With all of the party's original MPs having departed or about to do so in November, the party has a problem. The refusal of the likes of Jeanette Fitzsimons, Sue Kedgley, Sue Bradford and Keith Locke to buckle on their principles did not always make them popular, but it raised their profiles and won the Greens huge respect.

The departure of those MPs has left a vacuum that is not being filled by their replacements.

With election campaigns being about leaders, priority is being given to bolstering voter empathy and rapport with Turei and Norman.

At the same time, the party is coming out of its ivory tower, particularly with regard to economic policy.

The average voter has little appreciation of what the Greens would do to the economy bar introducing a capital gains tax. While it is unlikely the party would ever be in a position to dictate economic policy, it is accepted the lack of understanding about how the party links economic policy to environmental policy is a major block to voters backing the party.

To solve that, the party is currently distributing an explanatory flyer to about 300,000 households.
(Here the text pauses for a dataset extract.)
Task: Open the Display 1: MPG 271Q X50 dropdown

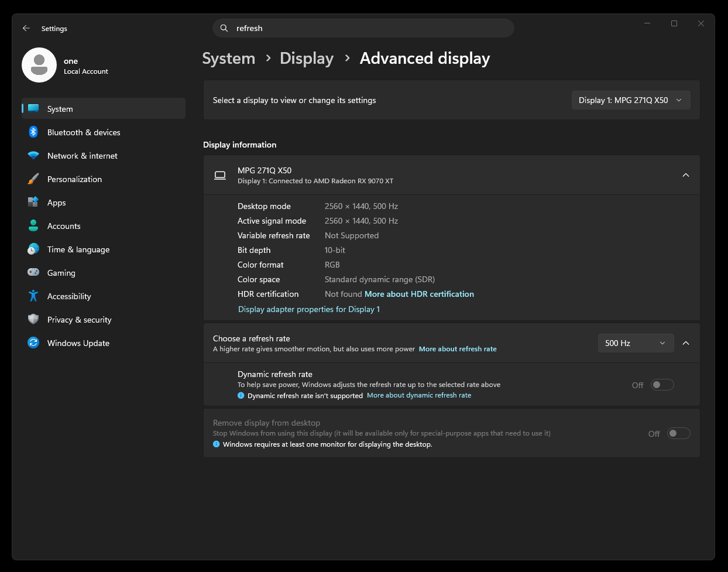Action: (631, 100)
In that vein, Norman's push for a temporary levy on those with incomes above $48,000 to meet the cost of the Christchurch earthquake is designed to demonstrate the Greens are as capable of partaking in mainstream economic debates as any other political party.

No other party stands to gain more than the Greens from voter disillusionment with the current turmoil in Labour.

All eyes will be on Sunday's One News-Colmar Brunton poll to see whether the Greens are benefiting accordingly.

John Armstrong is the The New Zealand Herald political correspondent.